ソフトでの制作時に、どの線を切るのかという情報は提示されます。
ですので、写真をそのまま印刷できるプリンタとは違って絵などは苦手。
文字や図などの輪郭でカットができるものが対象となります。

看:「ただ、表の看板に貼られていた文字って、相当大きかったですよね。その場合、このカッティングマシンで大丈夫なんですか?」
職:「その場合は、こっちを使う(と大型の機械を奥から取り出す)」
看:「うわ、ごっつぃ!」
カッティングマシン

カッティングマシンは、サイズや機能によって値段は様々。
大きいものですと10万円以上はします。

職:「じゃあ、やってみようか。まず、このソフト上で文字を入力して、サイズなどを指定する」
フォントとサイズの指定
ソフトの種類によりますが、通常の文書ソフト同様にフォントやサイズの指定、さらにはシートのどの部分を使うかといった配置などを決めることができたりします。

職:「で、このデータをカッティングマシンに送ってみようか」

マシンにカッティングシートを挿入します(向きを間違えないでね!)。
カッティングマシン カット

おお、マシンの刃が自動的に動き出し、シートの上をなぞるようにして進んでいきます。

待つこと数分足らず。シート上には、キレイなカット跡が残りました。
職:「あとは、それを剥がせば完成。じゃあ、その周りを剥がしてごらん」
カッティングシートをはがす2

周辺は一気にペロンと剥がすことができます。
ただ、デザインによっては周辺を剥がした後に、内部を細かく剥がさなくてはいけない場面も生じます。その場合は丁寧に剥がしましょう。

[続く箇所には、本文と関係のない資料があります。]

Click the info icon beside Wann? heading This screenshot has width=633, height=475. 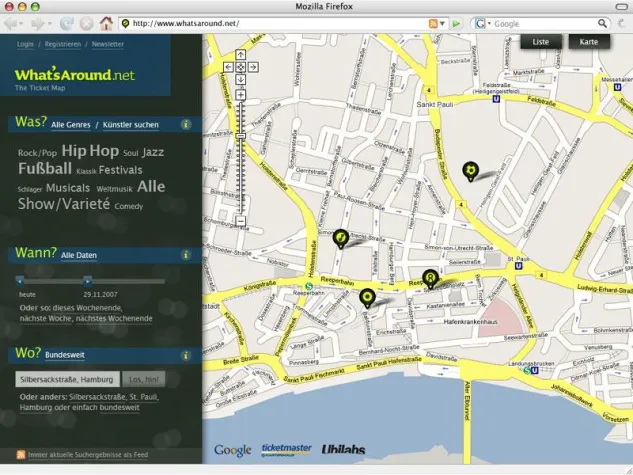[186, 255]
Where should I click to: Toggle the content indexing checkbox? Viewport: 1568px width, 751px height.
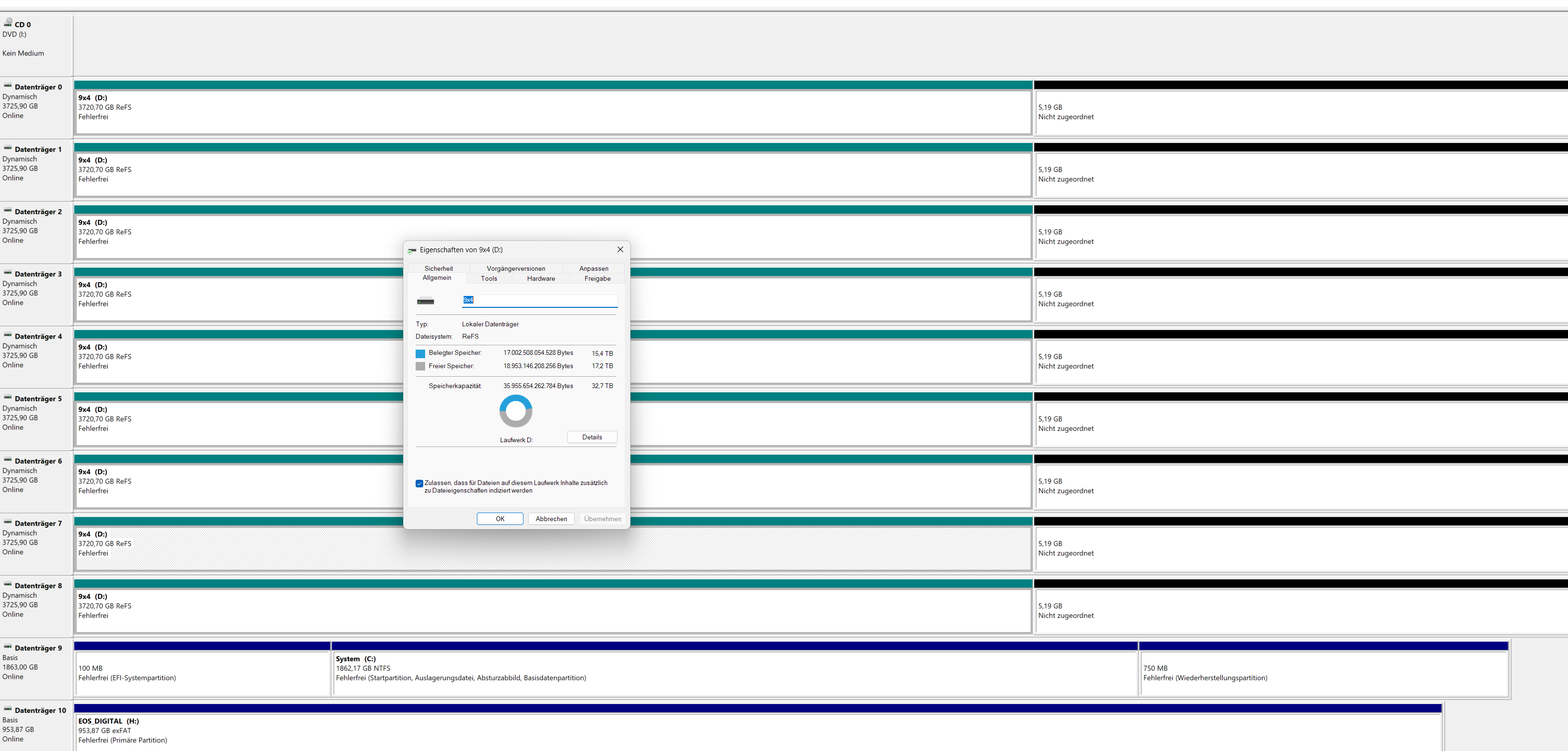coord(419,483)
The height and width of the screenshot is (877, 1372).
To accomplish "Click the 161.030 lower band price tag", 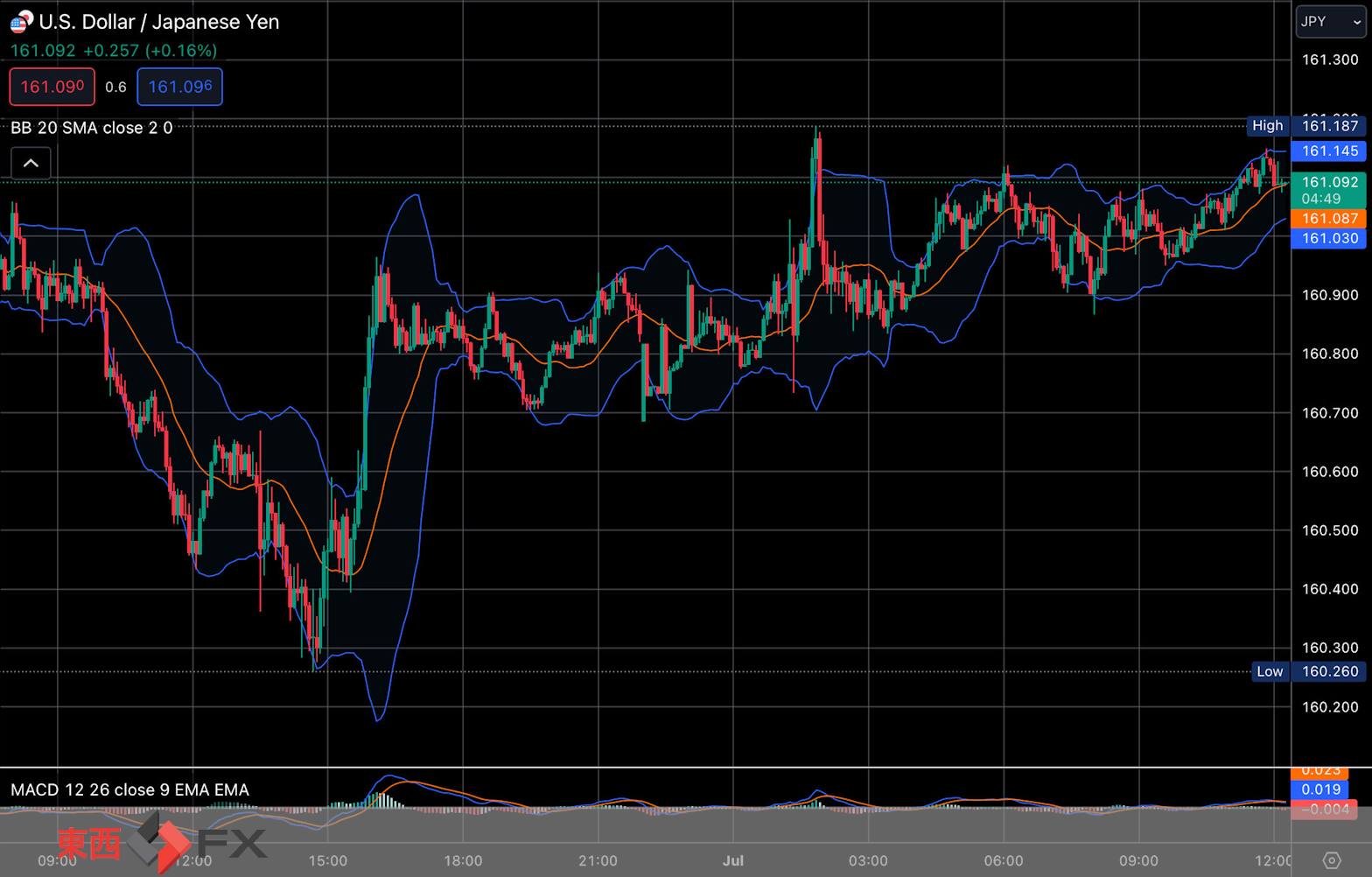I will click(x=1329, y=238).
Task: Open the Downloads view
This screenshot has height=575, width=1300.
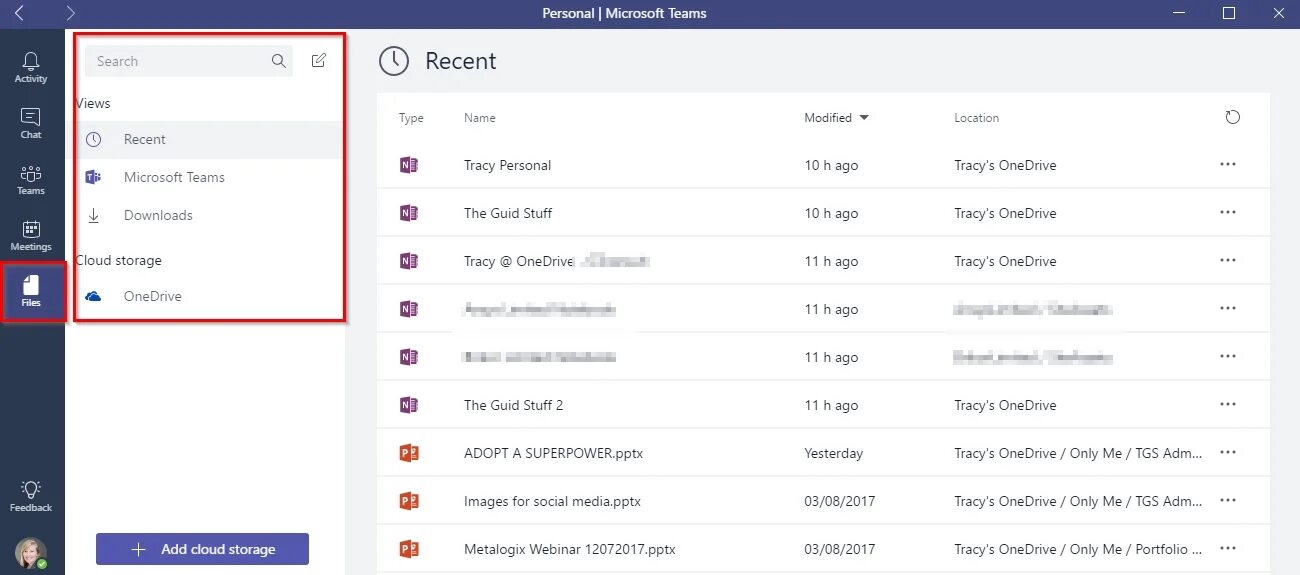Action: [x=158, y=215]
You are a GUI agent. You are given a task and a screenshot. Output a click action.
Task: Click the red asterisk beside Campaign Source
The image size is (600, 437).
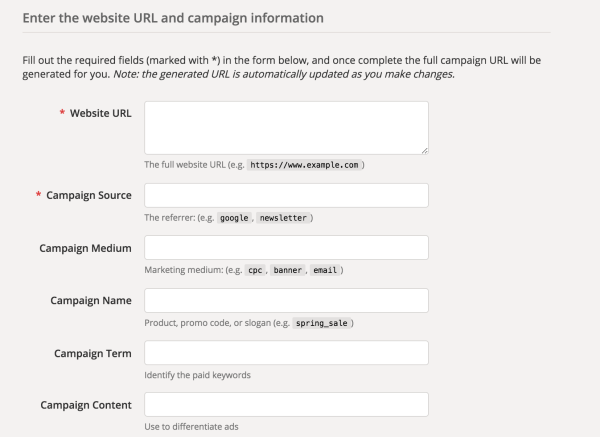click(38, 194)
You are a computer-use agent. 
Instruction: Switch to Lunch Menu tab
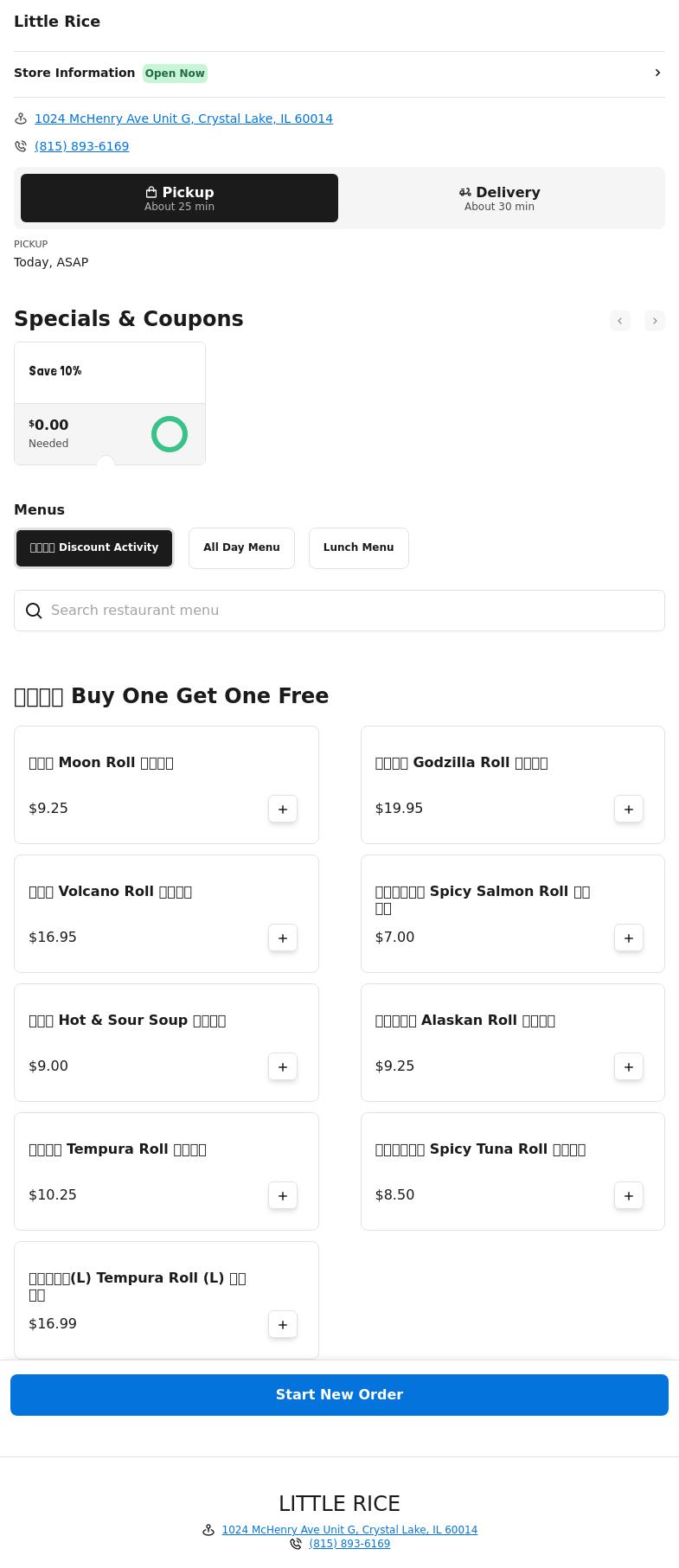358,548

看:「いやあ、思っていたよりも簡単でした。ただプリンタと違って、このカッティングマシンを個人で所有するのは、ちょっと大変そうですねえ」
職:「利用頻度次第かな。でも、最近は街中でプリントサービスをしてくれるお店ってあるよね。ああいうお店では、実はこのカッティングマシンも備えていて、対応してくれることもあるんだ。気になったら一度調べてみるといいよ」

カットした字をキレイに貼る

看:「では最後、これをキレイに貼る作業なんですけど、こっちは大変ですよねえ。特に複数の文字や図だと間隔とかがバラバラになりやすいですし」
職:「ううん、全然。今、シートには周辺を剥がしたから、文字だけが残っているだろう」
看:「はい」
職:「全体にこの透明のシールを貼る。そして剥がしてみると…」
看:「あ、透明シールに、ソフト上で配置した通りのままで、カッティングシートの文字がくっついてる!」

このような透明シールは、アプリケーションシールや転写シートなどと呼ばれます。
粘着力は弱いため、カッティングシートから剥がしやすい特性があります。

職:「あとは、この状態で貼って、最後にこの透明シールを剥がせば、そのままの配置状態を維持できるってわけだ。な、簡単だろう? せいぜい貼る際に、中に気泡が入らないよう気を付けるくらいかな」
看:「なんと、今やこんなに簡単に看板が作れちゃうんですねえ」
看板博士も思わずしみじみ。

あなたにとってカッティングシートの魅力とは?

看:「確かに誰でも簡単にカッティングシートはできますが、これだけ丁寧に説明して頂けるなんてやっぱりあなたは立派な職人です!」
職:「そう、なんか照れちゃうなあ」
看:「では、カッティングシート職人に最後の質問です」

ズバリ、カッティングシートの魅力は何ですか?
職:「そうだねえ。まずは鮮やかってことかな。カラフルで、目に留まりやすいと思う。で、それだけならペンキで描いても同じなんだけど、ペンキと違ってやり直しがしやすいというのも魅力だと思うんだよ」

看:「といいますと?」
職:「だって、失敗したなあと思ったら剥がせばいいんだもん。また、例えば月別メニュー案内とか、毎月変わる内容だけどしっかりアピールしたい時なんかは、ガラスに直に書き込んだりするより、カッティングシートを使えば便利だよ」

看:「そうですねえ」
職:「最後、それでいて耐久性もバツグンなんだ。雨風や泥にも強いから、表のガラスに貼っていても剥がれない。汚れたらガラスと一緒に拭けば元通りピカピカさ。あと、場合によっては外側じゃなくて、粘着部分を逆に内側から貼れるなんていうのもできたりするからね」

うーん、いい話だなあ。
シートはカットしたけど、撮影はカットしなくてよかった~。